A computational model of mental processing speed in drivers who are holding a conversation suggests that having a passenger in the car is not a distraction, but it does make us more cautious and slower to make decisions.
A reality of living in much of the United States and many other parts of the world is that cars are still the primary means of transit. This is true even in cycle-friendly cities like Portland or Amsterdam, and temperate high-density cities like San Francisco or London where you could walk outside comfortably all year round.
Driving can be monotonous, and we are always looking for ways to liven it up – listening to catchy songs, playing 20 questions. Another way of making us feel better during our commutes, or reducing the monotony of long stretches of flat, straight highways in Nebraska, is to bring a friend or coworkers literally along for the ride. Not only does this put fewer cars on the road, but having someone to commiserate with in traffic is a definite plus. (Plus you get to use the carpool lanes.)
While more passengers in a vehicle is certainly a good way to reduce overall traffic, and probably a good way to make sure you take breaks and avoid highway hypnosis, having passengers in the car increases the amount of information to process – you need to attend both to the road and to any conversation taking place.
Surprisingly, talking to someone on a cell phone while driving, a topic that has come up several times, poses much greater risks than talking to an actual passenger in the car with you. This presents an interesting puzzle for research into distracted driving – why would a real-life conversation not pose the same threat to safety as a hands-free or handheld cell phone conversation? Two main accounts have been proposed: (1) people process less information from any one stream because driving and talking share cognitive resources; or (2) people may be more cautious to make driving decisions when confronted with more information inside their vehicle.

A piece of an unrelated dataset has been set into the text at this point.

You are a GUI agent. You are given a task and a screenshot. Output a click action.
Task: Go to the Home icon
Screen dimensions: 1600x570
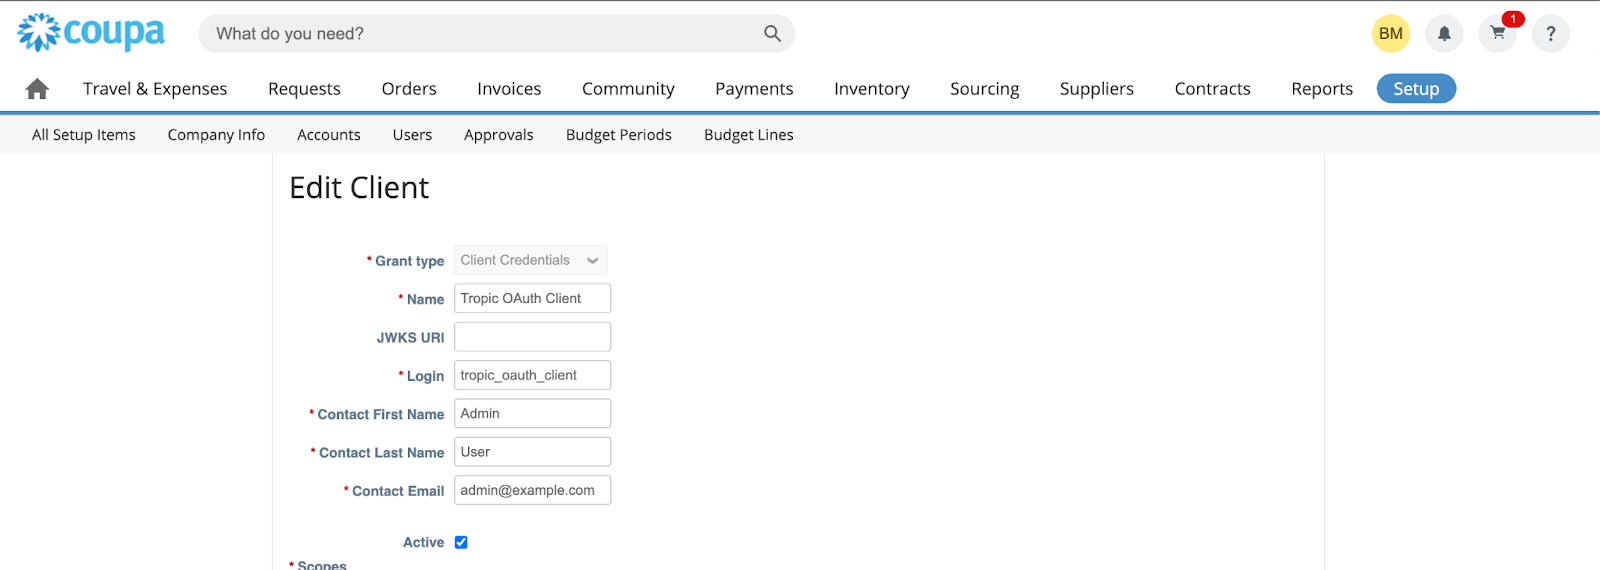[x=37, y=89]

A recent article in the Psychonomic Society’s journal Attention, Perception, and Psychophysics sought answers to these questions. Researchers Gabriel Tillman, David Strayer, Ami Eidels, and Andrew Heathcote conducted a study looking at the impact of high cognitive load across three conditions: driving without distractions, driving and holding a conversation with a hands-free cell phone, and driving and holding a conversation with a passenger in what is known as the Detection Response Task (DRT).
The DRT is a standardized task used to evaluate cognitive load while driving. During this task, participants have to respond to a red light presented in their peripheral vision. The researchers also implemented a computational model of information processing in the diffusion modeling framework, which we will discuss in just a moment.

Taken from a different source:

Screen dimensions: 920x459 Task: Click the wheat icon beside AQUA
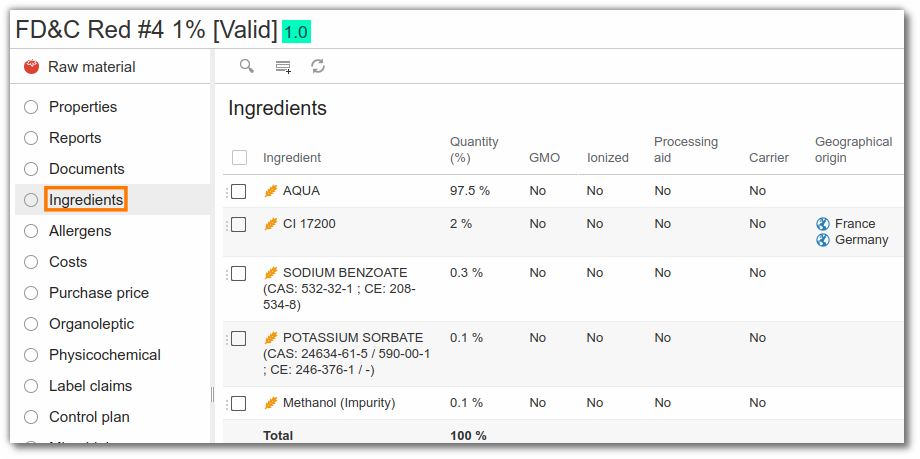[x=270, y=191]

In the DRT task in this study, participants drove on a simulated freeway and either did not have a conversation, or engaged in a conversation with another participant, who was either present in the driving simulator with them, or was elsewhere and communicated over a hands-free cell phone. Participants were shown a red light in the periphery every 3 to 5 seconds and pressed a button on the steering wheel when they detected the light.
Participants were found to be substantially slower to respond to the light when they were engaged in conversation with another person, in both the hands-free cellphone case as well as when talking to a passenger. You can watch this video (with German subtitles) demonstrating someone in a driving simulator and wearing the DRT device that flashes intermittent red lights.

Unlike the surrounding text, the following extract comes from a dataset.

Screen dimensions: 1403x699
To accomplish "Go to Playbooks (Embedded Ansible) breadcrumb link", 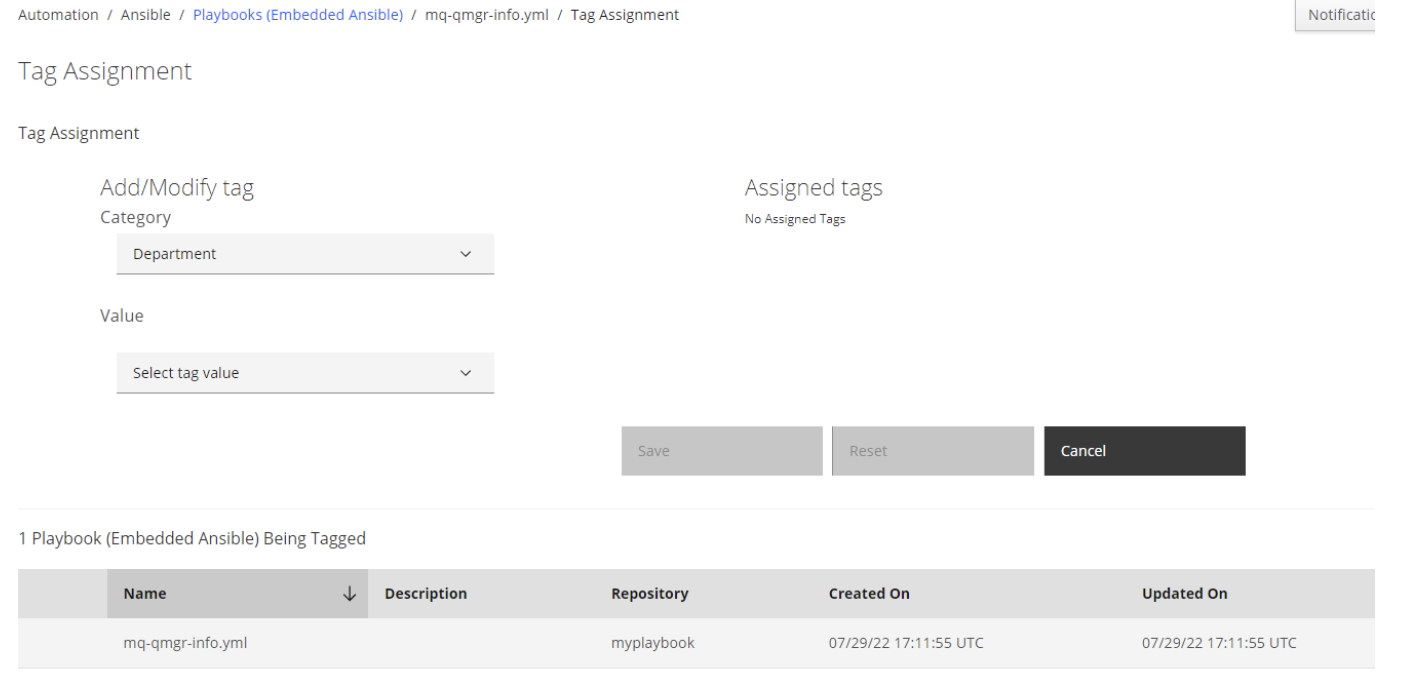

Despite the clear effects of conversation on reaction times, it is not clear why participants were slower to respond in the conversation conditions – was there an information overload, or were people more cautious when making judgments on the DRT task? Tillman and colleagues used a diffusion model to tease these two possibilities apart and to understand the consequences of conversation on the DRT.
Diffusion models are an increasingly common and flexible computational modeling framework that are especially useful for modeling decision processes, especially those resulting in reaction time data. We have discussed diffusion models before on this blog.
Diffusion models have been used to understand a variety of tasks and processes, from speech onset latencies, to judgments of brightness and cognitive control tasks. These models use a few different parameters to model behavioral data like the time it takes to make a decision. The models that the authors constructed varied in three parameters: drift rate, response thresholds, and non-decision times. Drift rate refers to how quickly participants are able to process that there is new information, and theoretically processing stimuli is slower when cognitive load is high because less information trickles in. Once enough information has been processed to get over the response threshold, participants initiate a response, which has some motor or component that contributes to speed in the form of non-decision time. By orthogonally varying experimental variables that selectively affect these three parameters, we can independently assess the role of each of the three factors that might explain slower reaction times in higher load conditions.
Decision model schematic from Fast-DM by Voss & Voss
The model results were unexpected. The only important parameter in predicting reaction times appears to be the location of the threshold; the results of testing different parameters in the model suggest that participants’ response thresholds change. That is, people become more cautious during challenging situations and wait longer for more information, even if there would have been enough information to make a response in a less cognitively demanding situation.
If the message you took away from this research is that talking to your friend or family member while driving still has negative consequences, you might be right. It is important to take these results in context – while it seems that talking to a friend in the car with you does not pose additional risks, it is certainly worse than driving without distractions, at least in the sense that it makes you slower to respond to a secondary task. So instead, the best take away message from this paper is the exciting intersection of computational models and important questions that impact the day-to-day lives of many people who get around by car.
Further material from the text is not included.